*SHORT PROBLEM:*
Which lines of the material below contain the string "icon"? Copy each of them out in full.

*Text and item location entries:*
____

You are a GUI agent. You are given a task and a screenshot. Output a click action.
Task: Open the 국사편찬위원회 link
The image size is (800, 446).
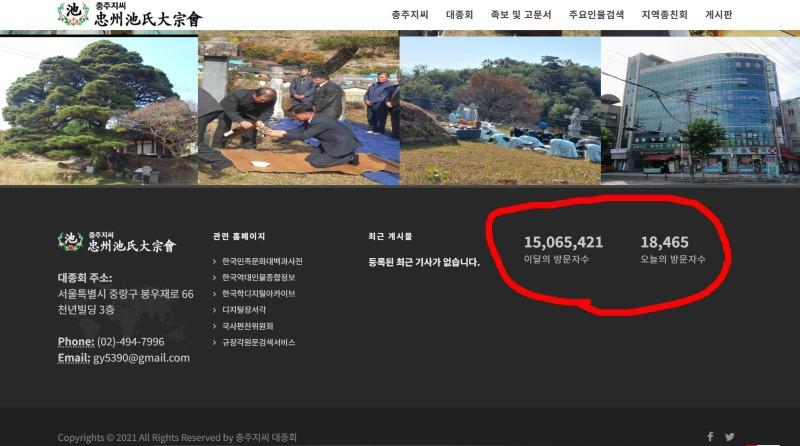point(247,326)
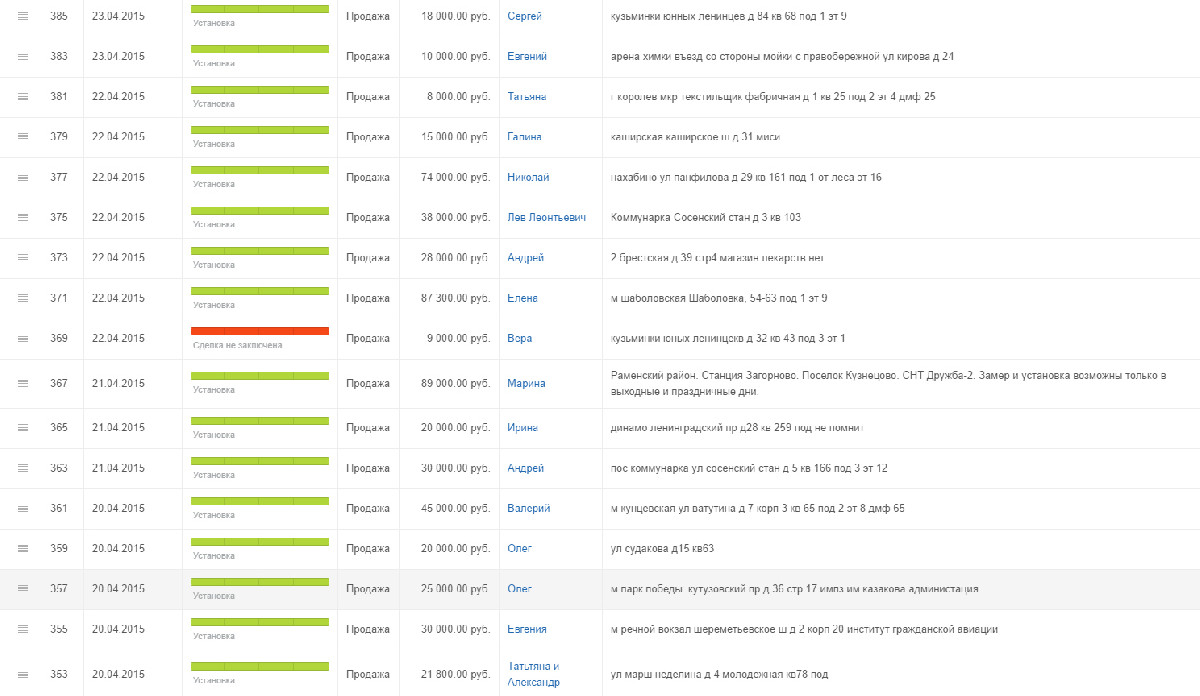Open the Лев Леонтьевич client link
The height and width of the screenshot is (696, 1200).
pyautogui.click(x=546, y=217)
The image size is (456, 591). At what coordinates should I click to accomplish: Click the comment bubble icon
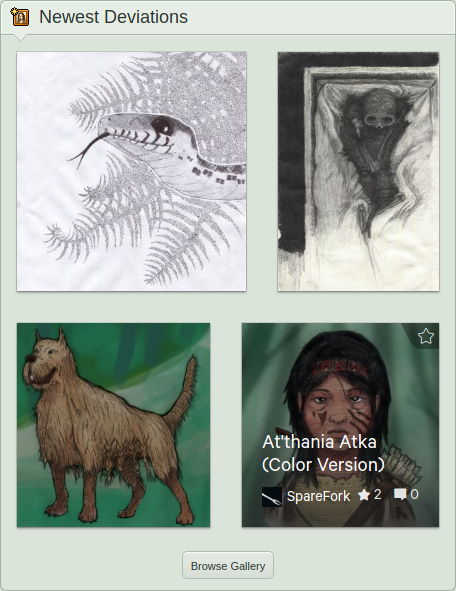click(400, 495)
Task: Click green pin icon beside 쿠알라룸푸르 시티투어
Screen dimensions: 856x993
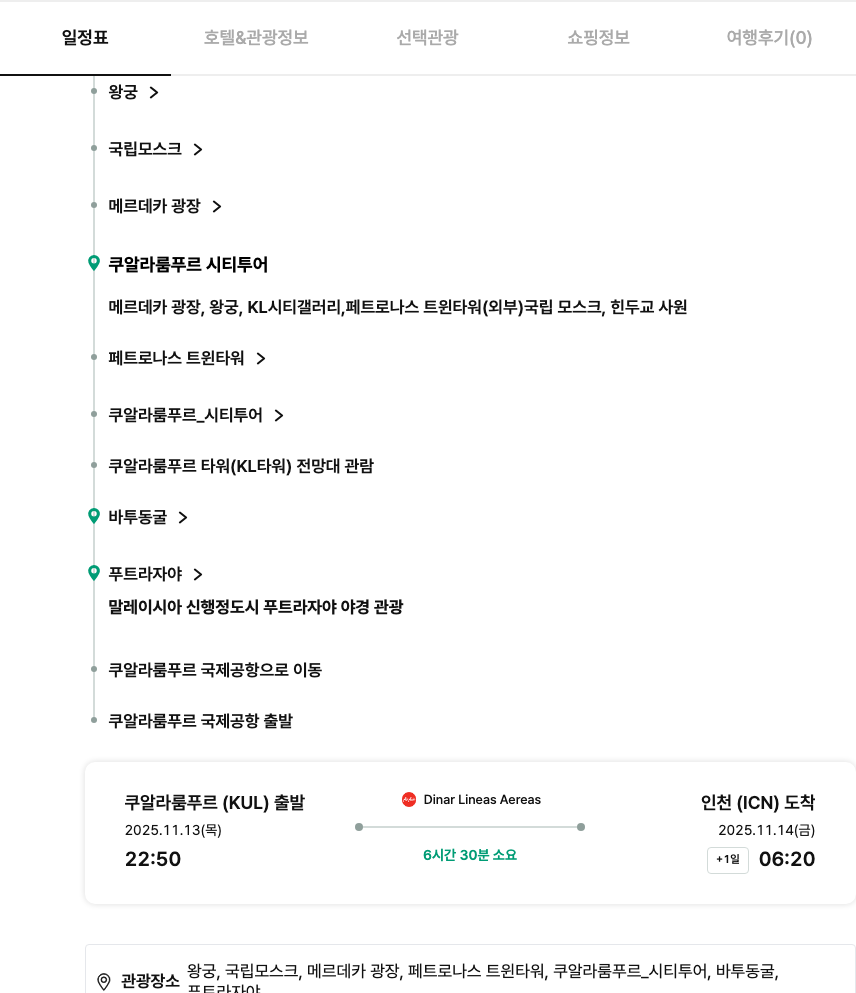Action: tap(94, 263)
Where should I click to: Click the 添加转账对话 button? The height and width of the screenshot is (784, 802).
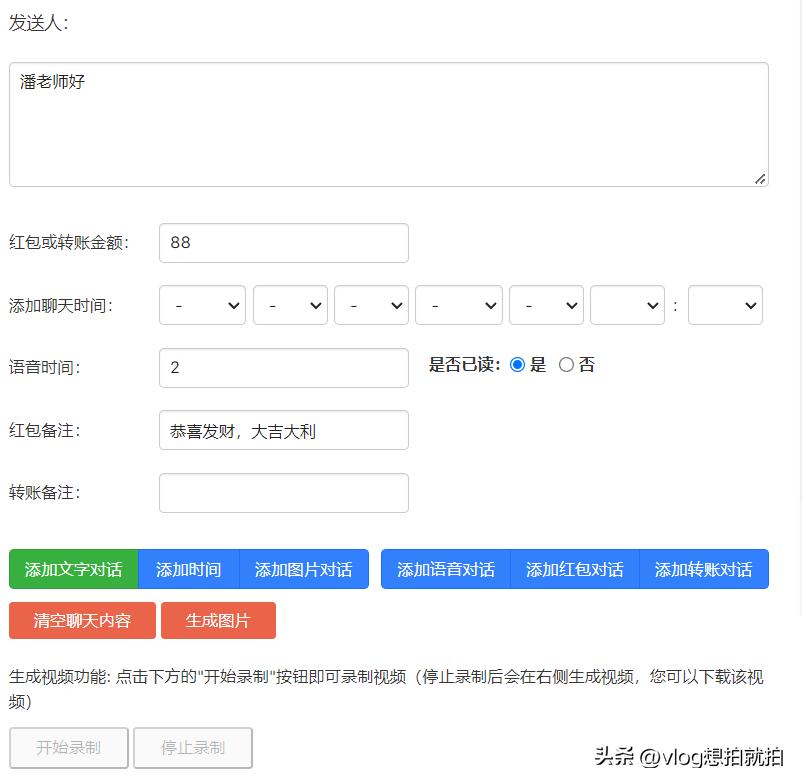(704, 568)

____

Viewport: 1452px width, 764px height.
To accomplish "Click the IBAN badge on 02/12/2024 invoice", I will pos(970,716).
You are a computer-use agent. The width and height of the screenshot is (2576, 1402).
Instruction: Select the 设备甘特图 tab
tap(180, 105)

____

*ANSWER TO THIS TASK:*
The image size is (456, 591). At what coordinates should I click to accomplish: Click the comment bubble icon
Task: Click green pin icon beside 쿠알라룸푸르 시티투어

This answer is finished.